Understanding Incremental Learning of Gradient Descent: A Fine-grained Analysis of Matrix Sensing
Jikai Jin, Zhiyuan Li, Kaifeng Lyu, Simon S. Du, Jason D., Lee

TL;DR
This paper offers a detailed analysis of how gradient descent incrementally learns low-rank matrices in the matrix sensing problem, revealing its similarity to greedy heuristics and extending understanding beyond over-parameterized models.
Contribution
It provides a comprehensive characterization of the entire GD learning process for matrix sensing, including under-parameterized regimes, which was not previously analyzed.
Findings
GD with small initialization mimics greedy low-rank learning
GD learns solutions with increasing rank sequentially
The analysis applies to both over- and under-parameterized regimes
Abstract
It is believed that Gradient Descent (GD) induces an implicit bias towards good generalization in training machine learning models.

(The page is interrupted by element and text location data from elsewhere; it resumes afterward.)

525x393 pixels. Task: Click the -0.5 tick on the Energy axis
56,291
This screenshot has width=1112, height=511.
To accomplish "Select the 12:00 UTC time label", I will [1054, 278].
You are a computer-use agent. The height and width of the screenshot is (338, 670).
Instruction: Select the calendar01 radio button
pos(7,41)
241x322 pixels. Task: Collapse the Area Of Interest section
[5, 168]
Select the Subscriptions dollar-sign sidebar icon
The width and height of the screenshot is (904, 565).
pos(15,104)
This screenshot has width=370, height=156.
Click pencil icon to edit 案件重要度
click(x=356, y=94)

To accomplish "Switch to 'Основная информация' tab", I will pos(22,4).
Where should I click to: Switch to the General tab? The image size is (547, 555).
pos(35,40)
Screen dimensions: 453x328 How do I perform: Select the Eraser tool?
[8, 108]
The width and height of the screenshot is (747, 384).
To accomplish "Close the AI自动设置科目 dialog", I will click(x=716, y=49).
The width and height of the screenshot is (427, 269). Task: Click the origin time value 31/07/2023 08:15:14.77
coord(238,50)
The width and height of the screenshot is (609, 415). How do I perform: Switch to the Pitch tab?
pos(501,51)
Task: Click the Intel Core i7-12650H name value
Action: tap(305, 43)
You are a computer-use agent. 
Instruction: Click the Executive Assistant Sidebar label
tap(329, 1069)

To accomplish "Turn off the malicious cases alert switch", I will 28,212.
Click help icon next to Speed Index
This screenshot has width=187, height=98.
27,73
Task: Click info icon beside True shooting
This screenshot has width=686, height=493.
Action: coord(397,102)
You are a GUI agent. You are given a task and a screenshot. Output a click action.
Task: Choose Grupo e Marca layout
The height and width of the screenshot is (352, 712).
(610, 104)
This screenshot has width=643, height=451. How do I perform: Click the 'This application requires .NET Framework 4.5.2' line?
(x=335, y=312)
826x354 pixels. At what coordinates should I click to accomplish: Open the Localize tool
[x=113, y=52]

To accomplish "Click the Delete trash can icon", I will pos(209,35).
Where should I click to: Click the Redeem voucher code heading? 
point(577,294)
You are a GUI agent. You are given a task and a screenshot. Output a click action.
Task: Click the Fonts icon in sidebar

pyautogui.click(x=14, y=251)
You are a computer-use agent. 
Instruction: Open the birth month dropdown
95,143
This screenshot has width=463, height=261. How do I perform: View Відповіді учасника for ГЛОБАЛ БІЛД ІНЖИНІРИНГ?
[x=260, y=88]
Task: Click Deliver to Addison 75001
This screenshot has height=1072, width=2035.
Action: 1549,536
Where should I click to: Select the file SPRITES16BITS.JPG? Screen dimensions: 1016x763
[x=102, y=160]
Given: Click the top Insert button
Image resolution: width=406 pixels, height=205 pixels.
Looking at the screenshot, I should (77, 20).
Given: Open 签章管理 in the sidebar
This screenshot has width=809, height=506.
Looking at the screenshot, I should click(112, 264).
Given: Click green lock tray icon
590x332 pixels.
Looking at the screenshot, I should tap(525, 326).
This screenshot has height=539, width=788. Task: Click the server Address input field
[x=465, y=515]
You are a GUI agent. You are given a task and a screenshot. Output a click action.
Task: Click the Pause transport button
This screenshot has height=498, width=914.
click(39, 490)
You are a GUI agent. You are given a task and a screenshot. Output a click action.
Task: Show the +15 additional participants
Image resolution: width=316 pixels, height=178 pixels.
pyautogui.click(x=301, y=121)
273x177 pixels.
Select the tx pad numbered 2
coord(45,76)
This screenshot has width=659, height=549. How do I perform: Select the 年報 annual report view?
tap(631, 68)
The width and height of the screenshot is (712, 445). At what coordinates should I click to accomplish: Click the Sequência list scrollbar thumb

This paper provides a fine-grained analysis of the dynamics of GD for the matrix sensing problem, whose goal is to recover a low-rank ground-truth matrix from near-isotropic linear measurements. It is shown that GD with small initialization behaves similarly to the greedy low-rank learning heuristics (Li et al., 2020) and follows an incremental learning procedure (Gissin et al., 2019): GD sequentially learns solutions with increasing ranks until it recovers the ground truth matrix. Compared to existing works which only analyze the first learning phase for rank-1 solutions, our result provides characterizations for the whole learning process. Moreover, besides the over-parameterized regime that many prior works focused on, our analysis of the incremental…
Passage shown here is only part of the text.